** PROBLEM TO SOLVE **
Here are the records. Write out exactly the lines between the one holding "Collapse the job_lastcheck_reserved" and the one holding "Screen dimensions: 1602x748", inclusive.

** DATA **
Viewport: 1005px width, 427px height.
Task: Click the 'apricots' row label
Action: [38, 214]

---

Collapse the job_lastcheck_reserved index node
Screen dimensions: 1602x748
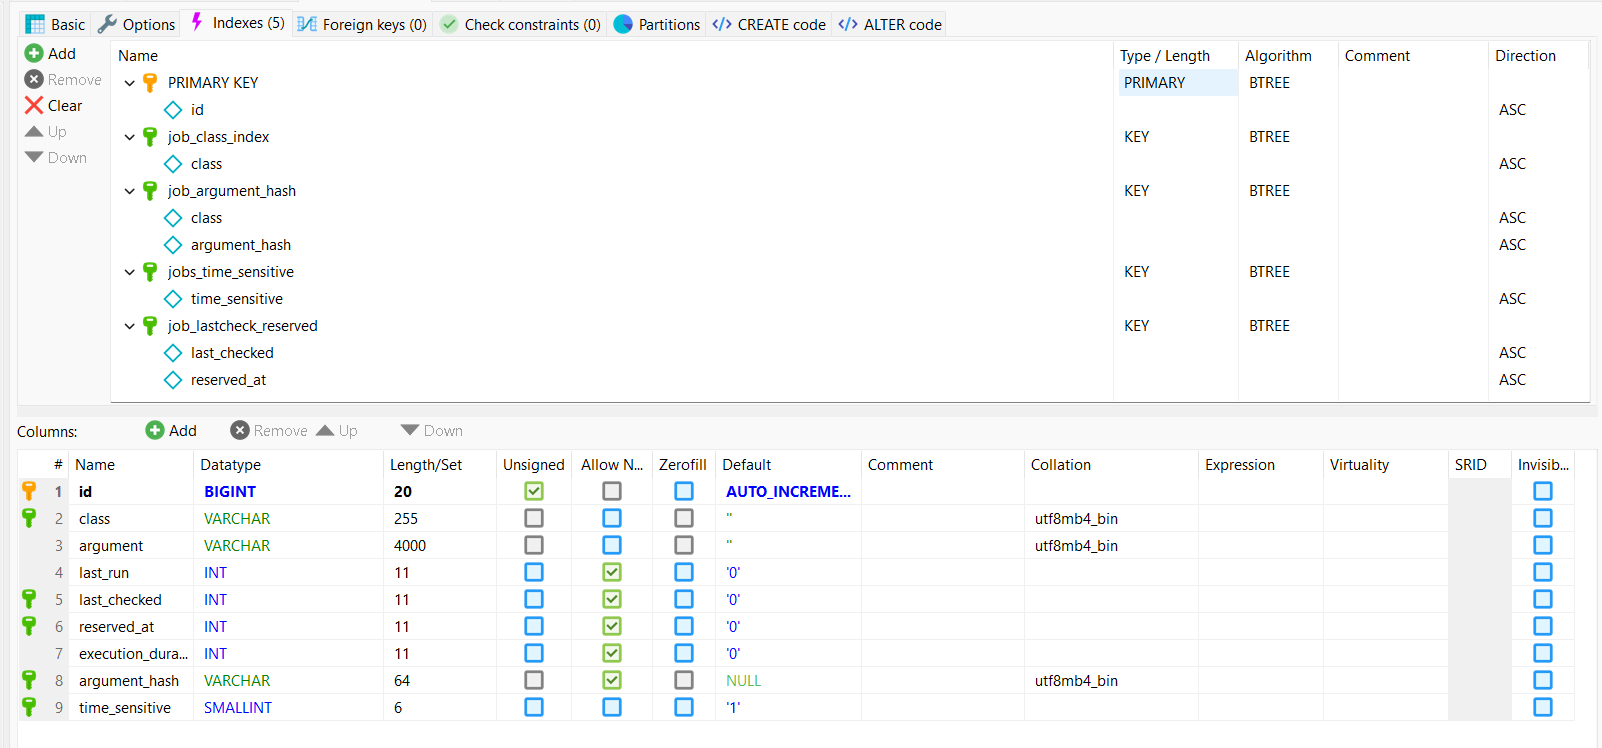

==

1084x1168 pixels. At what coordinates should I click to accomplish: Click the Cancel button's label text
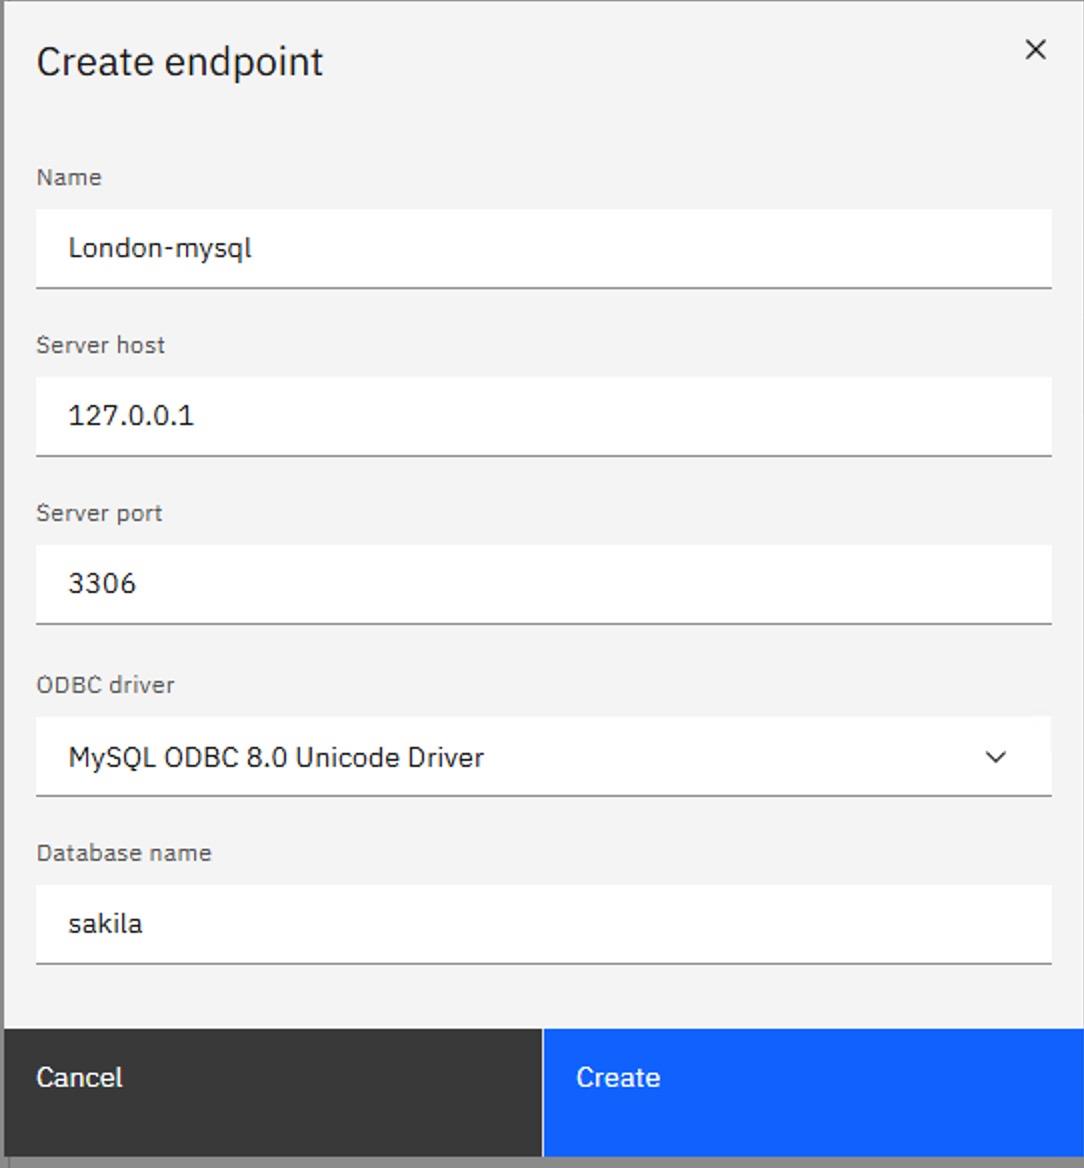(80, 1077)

** THE COMPLETED TASK **
Collapse the job_lastcheck_reserved index node
Screen dimensions: 1602x748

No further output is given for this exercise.